Material to process:
----

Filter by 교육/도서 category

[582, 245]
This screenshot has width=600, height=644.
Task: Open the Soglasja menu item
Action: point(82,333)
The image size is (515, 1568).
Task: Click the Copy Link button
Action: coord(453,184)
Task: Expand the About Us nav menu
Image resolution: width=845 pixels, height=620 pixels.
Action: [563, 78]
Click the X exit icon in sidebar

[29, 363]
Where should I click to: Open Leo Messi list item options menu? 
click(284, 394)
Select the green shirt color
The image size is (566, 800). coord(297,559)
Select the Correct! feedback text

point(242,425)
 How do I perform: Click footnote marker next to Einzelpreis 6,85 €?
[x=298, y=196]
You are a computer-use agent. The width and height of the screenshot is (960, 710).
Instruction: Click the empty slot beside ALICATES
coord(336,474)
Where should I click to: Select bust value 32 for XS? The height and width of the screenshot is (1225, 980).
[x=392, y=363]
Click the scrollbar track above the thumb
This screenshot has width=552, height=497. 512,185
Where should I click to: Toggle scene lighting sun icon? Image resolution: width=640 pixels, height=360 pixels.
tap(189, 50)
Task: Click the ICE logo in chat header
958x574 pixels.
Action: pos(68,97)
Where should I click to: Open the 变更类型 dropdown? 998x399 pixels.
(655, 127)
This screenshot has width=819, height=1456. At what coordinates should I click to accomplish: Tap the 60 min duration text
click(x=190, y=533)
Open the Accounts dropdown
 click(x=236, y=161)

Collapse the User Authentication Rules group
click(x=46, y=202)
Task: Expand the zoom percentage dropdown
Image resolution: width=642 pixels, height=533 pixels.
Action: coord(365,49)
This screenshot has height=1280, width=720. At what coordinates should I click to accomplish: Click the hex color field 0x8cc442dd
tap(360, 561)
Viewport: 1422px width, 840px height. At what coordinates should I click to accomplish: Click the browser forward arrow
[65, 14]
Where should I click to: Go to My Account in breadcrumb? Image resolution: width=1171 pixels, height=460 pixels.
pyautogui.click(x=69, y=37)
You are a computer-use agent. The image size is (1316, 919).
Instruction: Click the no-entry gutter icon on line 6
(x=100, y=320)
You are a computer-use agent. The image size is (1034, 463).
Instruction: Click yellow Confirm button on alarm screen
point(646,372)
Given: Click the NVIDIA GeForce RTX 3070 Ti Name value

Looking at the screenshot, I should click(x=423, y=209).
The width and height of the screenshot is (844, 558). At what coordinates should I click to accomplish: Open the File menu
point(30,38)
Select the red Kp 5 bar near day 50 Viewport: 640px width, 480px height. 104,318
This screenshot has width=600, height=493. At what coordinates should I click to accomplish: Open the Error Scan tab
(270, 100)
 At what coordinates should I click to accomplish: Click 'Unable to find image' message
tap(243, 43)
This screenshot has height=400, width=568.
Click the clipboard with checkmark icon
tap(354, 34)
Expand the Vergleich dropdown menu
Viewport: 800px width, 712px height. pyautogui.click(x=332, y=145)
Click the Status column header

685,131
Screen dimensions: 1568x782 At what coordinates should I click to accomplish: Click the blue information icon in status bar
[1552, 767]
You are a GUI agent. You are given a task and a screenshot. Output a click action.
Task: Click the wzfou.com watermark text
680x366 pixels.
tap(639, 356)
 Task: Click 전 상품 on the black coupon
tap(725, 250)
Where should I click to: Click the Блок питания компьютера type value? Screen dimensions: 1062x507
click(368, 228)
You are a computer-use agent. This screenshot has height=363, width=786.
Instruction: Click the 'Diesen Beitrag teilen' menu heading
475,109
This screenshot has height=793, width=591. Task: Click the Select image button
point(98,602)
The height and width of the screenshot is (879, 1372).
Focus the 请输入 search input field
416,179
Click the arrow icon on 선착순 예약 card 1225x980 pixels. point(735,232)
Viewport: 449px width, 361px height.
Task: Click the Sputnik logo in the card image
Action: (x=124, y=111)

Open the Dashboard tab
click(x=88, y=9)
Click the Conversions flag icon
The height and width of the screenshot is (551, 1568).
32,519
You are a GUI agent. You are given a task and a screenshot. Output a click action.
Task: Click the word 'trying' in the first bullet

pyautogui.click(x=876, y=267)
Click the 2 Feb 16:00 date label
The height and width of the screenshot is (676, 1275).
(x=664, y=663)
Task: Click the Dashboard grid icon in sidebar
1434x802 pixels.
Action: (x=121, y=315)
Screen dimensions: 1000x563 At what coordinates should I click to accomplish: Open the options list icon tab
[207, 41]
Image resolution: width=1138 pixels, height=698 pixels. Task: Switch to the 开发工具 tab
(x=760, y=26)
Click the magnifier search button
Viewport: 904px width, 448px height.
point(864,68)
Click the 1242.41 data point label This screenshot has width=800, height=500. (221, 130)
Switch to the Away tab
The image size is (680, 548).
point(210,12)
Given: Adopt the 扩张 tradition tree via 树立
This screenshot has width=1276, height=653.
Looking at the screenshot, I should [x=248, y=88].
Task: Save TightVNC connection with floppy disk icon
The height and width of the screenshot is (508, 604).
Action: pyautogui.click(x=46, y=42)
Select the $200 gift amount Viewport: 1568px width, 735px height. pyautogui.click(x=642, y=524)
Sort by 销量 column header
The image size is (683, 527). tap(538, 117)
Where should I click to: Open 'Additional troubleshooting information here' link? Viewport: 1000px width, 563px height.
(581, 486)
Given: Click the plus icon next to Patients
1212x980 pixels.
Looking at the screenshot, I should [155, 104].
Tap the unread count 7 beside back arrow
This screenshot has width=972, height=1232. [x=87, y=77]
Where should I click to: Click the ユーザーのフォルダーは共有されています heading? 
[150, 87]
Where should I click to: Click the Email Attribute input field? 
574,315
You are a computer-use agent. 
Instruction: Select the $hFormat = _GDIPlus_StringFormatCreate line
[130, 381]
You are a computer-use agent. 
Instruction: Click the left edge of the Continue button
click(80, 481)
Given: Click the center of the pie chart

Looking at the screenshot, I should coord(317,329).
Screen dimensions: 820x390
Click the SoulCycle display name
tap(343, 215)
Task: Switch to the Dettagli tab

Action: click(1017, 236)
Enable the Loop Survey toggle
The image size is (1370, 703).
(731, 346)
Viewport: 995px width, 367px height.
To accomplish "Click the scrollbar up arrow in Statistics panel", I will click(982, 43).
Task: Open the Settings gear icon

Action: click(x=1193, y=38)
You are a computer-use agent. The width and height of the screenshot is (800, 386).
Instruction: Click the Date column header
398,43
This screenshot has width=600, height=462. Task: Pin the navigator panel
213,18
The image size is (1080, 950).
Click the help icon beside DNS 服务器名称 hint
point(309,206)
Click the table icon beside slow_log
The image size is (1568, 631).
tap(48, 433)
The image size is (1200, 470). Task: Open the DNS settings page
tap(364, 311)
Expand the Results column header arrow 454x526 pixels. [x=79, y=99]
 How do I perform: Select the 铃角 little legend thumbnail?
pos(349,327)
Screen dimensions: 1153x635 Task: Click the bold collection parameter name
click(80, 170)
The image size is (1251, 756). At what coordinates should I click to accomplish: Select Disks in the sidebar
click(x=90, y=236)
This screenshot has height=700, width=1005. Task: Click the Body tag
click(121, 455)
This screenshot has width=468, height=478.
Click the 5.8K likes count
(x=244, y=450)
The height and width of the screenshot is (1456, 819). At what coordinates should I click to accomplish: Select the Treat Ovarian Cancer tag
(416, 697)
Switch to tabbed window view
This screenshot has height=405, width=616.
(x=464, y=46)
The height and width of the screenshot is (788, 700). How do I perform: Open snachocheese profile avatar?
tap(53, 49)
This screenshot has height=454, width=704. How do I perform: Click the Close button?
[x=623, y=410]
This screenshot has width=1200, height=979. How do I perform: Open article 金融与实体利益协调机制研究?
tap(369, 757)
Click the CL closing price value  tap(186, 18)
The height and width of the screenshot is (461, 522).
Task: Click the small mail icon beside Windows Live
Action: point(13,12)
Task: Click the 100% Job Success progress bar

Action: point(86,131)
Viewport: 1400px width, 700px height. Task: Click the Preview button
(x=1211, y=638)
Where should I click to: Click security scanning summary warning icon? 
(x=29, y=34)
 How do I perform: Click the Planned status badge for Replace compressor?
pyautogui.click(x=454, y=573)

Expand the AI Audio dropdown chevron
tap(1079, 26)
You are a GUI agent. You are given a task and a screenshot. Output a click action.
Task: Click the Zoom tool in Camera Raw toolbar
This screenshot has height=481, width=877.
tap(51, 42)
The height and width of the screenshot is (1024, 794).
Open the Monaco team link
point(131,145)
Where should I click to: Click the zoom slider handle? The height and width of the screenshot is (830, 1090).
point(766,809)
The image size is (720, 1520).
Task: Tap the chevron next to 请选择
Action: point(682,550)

----

Your objective: Copy out every line in the listing where the word "agent" appears.

Written reply:
You are a computer-use agent. The width and height of the screenshot is (960, 710).
You are a computer-use agent. The image size is (1316, 919).
You are a computer-use agent. The image size is (1034, 463).
You are a GUI agent. You are given a task and a screenshot. Output a click action.
You are a computer-use agent. This screenshot has height=363, width=786.
You are a GUI agent. You are given a task and a screenshot. Output a click action.
You are a computer-use agent. 
You are a computer-use agent. 
You are a computer-use agent. The width and height of the screenshot is (800, 386).
You are a GUI agent. You are given a task and a screenshot. Output a click action.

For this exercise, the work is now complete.